═════ Data to use ═════
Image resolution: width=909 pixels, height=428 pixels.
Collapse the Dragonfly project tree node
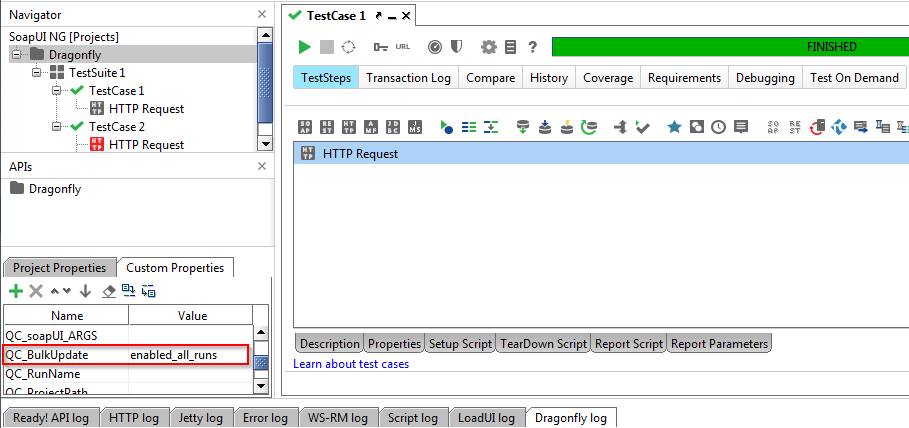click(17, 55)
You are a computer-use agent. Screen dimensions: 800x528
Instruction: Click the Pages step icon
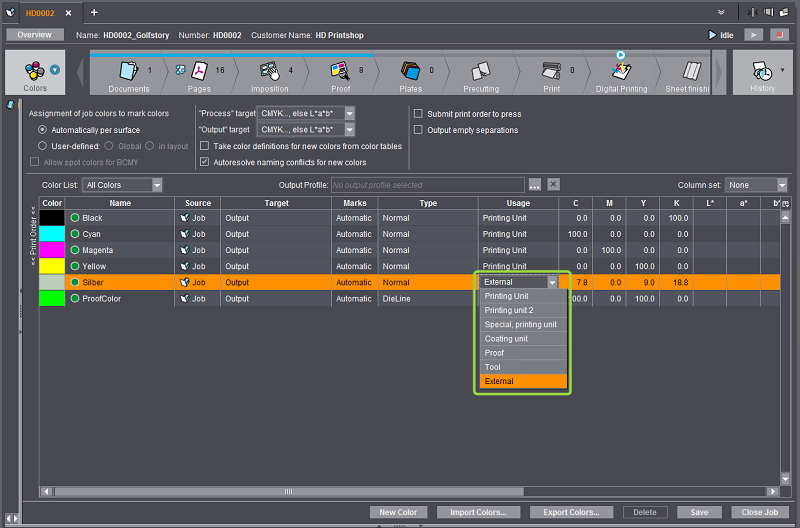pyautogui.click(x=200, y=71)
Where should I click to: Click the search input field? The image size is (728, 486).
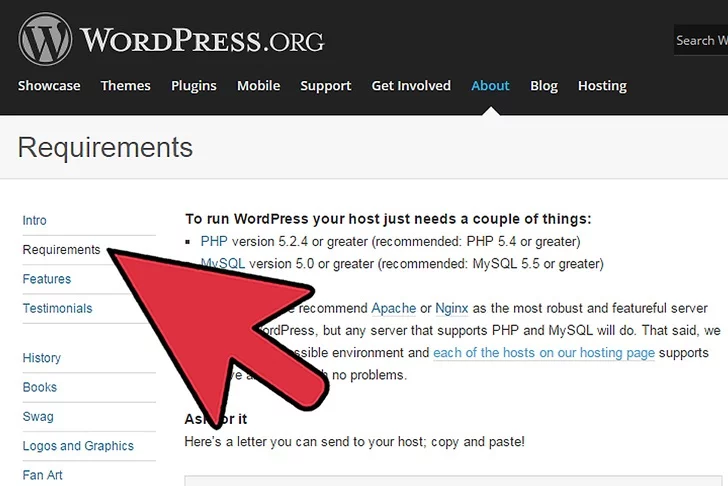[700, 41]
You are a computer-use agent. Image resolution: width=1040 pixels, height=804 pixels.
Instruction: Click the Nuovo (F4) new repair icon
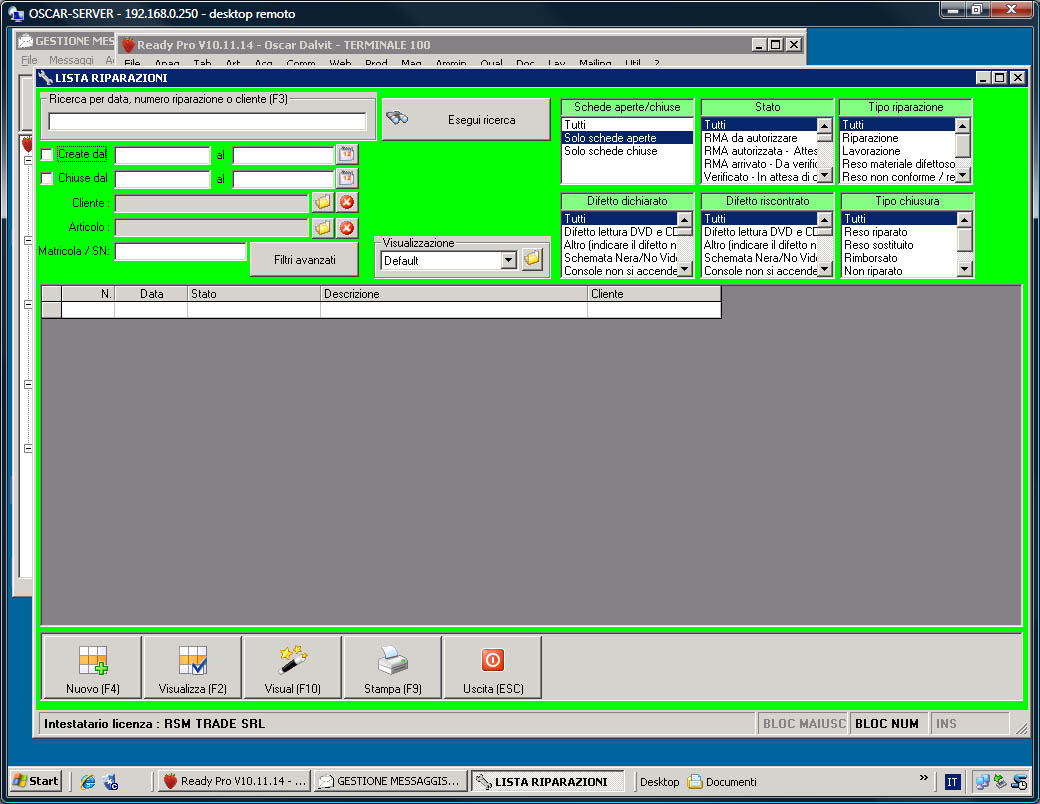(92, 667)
═════
═════ Data to use ═════
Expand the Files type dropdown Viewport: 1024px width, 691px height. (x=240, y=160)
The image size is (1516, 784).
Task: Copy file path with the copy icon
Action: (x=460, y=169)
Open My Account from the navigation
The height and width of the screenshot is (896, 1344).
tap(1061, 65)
═════
═════ Data to use ═════
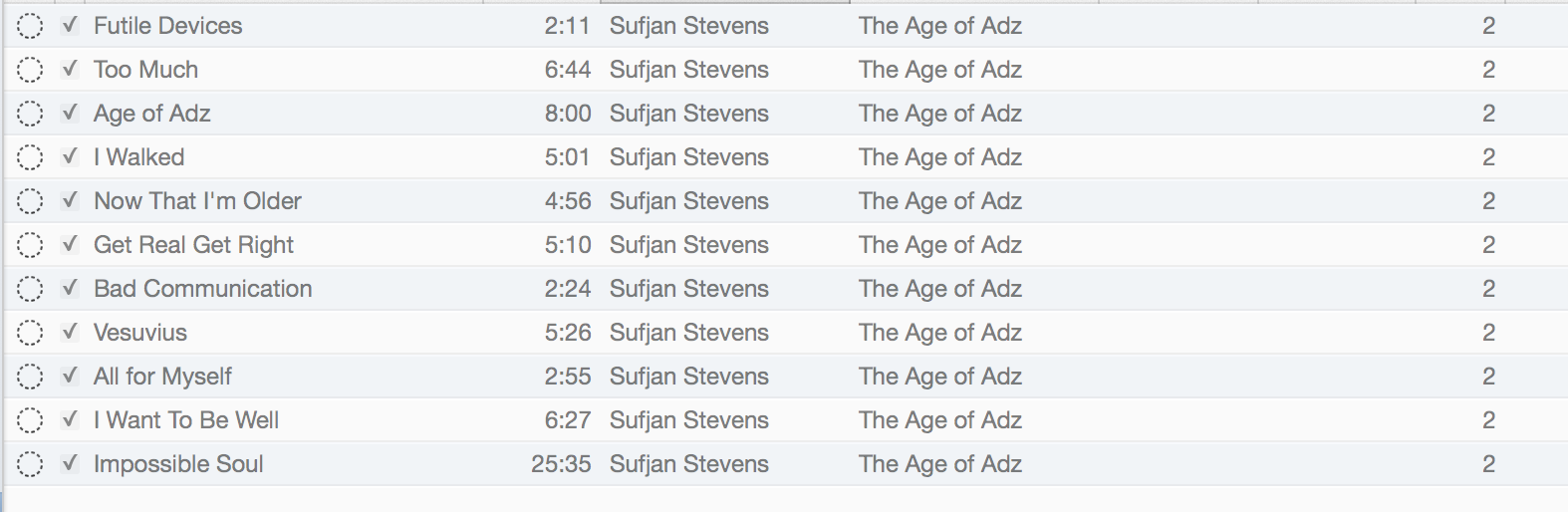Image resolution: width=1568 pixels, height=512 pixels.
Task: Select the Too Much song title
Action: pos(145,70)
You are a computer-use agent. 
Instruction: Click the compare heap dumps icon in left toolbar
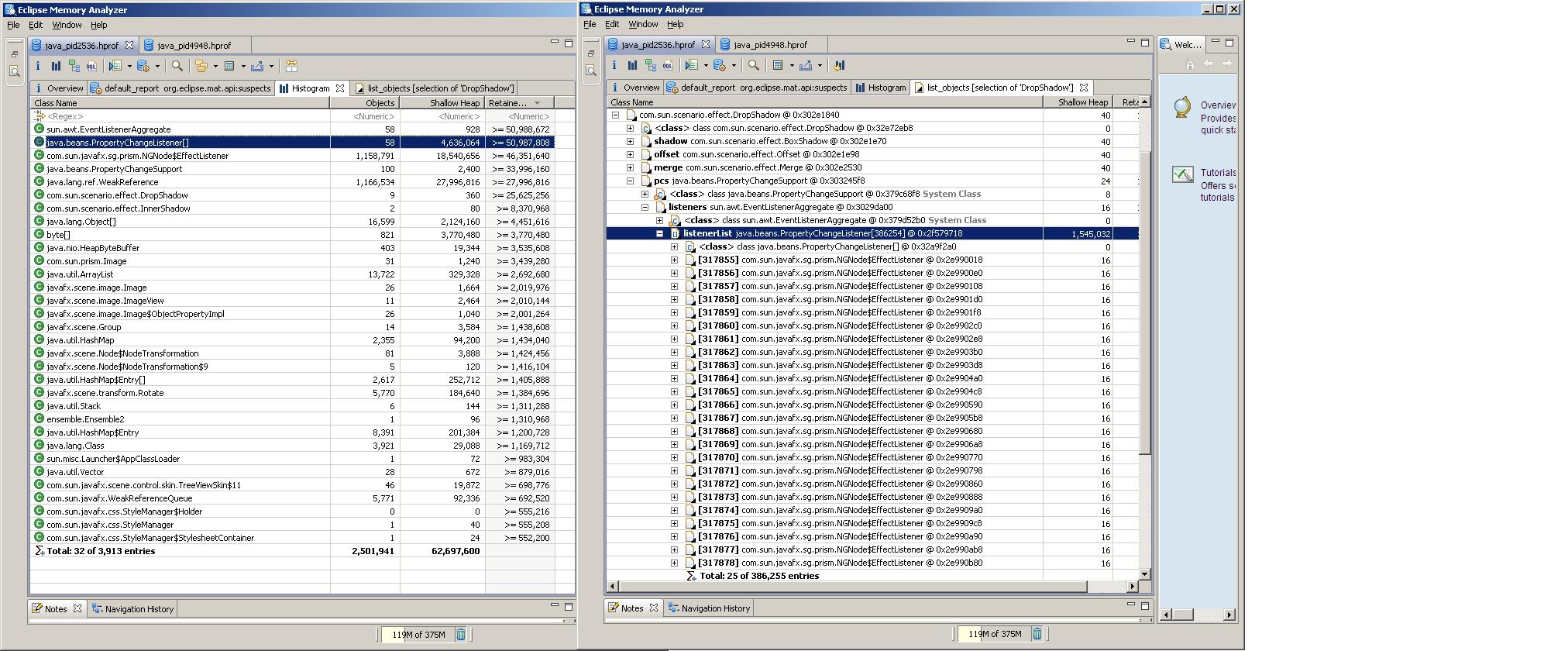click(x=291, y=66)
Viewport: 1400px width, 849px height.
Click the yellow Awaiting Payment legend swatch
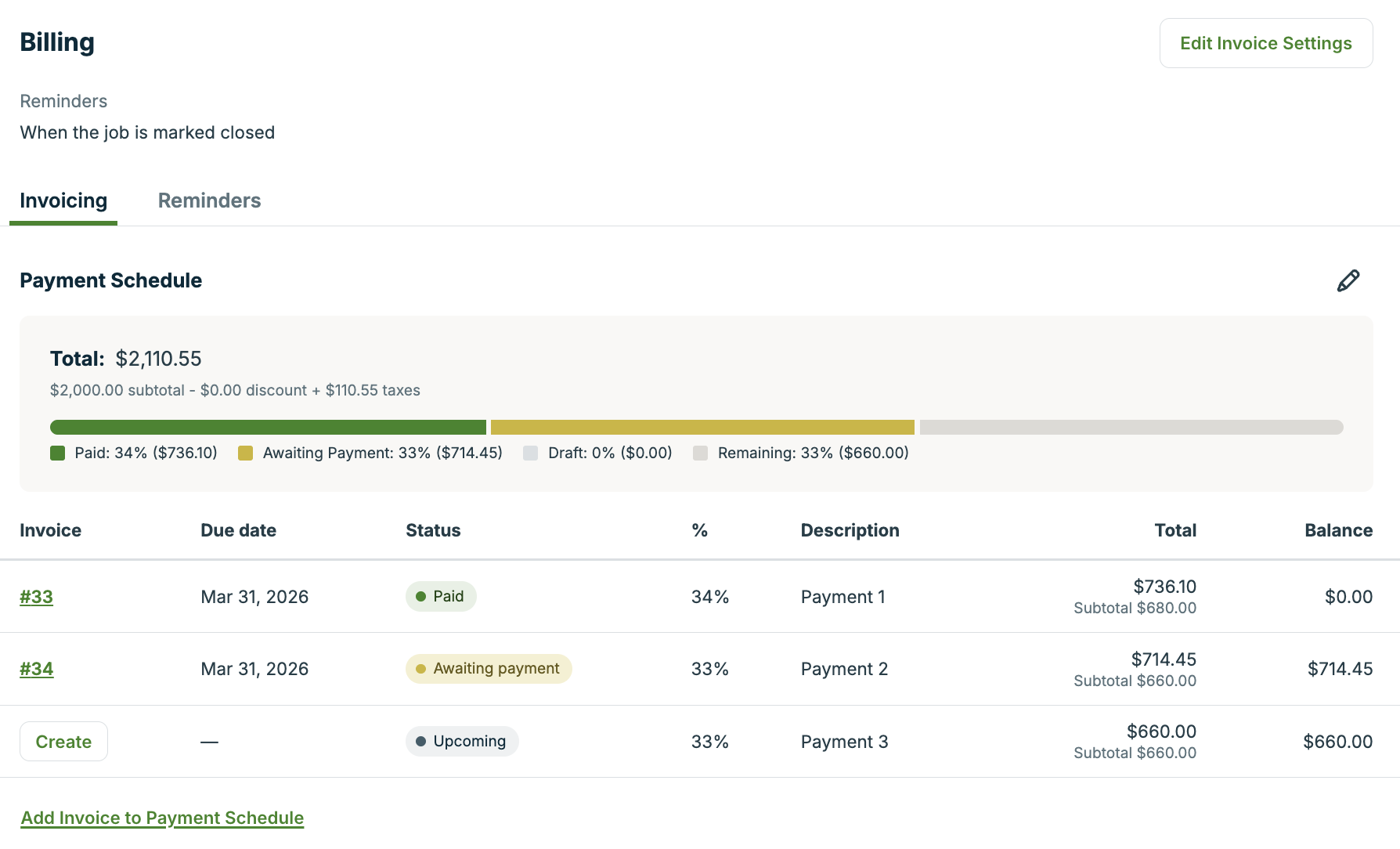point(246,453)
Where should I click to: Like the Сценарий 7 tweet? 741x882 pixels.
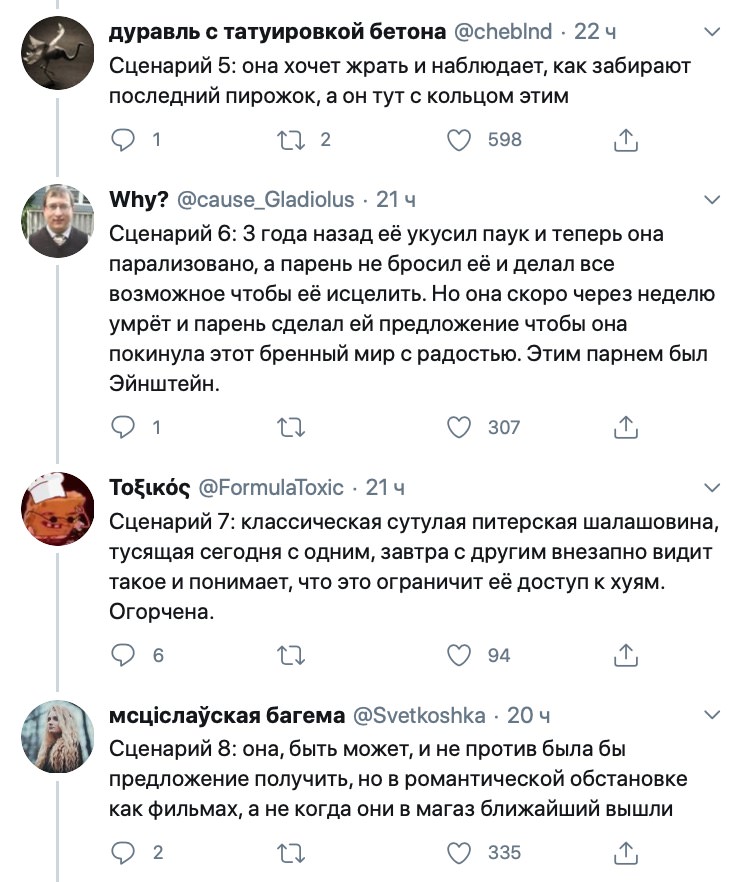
═════
- Task goal -
In the listing above, find each line where "computer" occurs and copy it.

- Solution to the problem -
You are a computer-use agent. Screen dimensions: 800x528
You are a computer-use agent. Image resolution: width=1040 pixels, height=804 pixels.
You are a computer-use agent. 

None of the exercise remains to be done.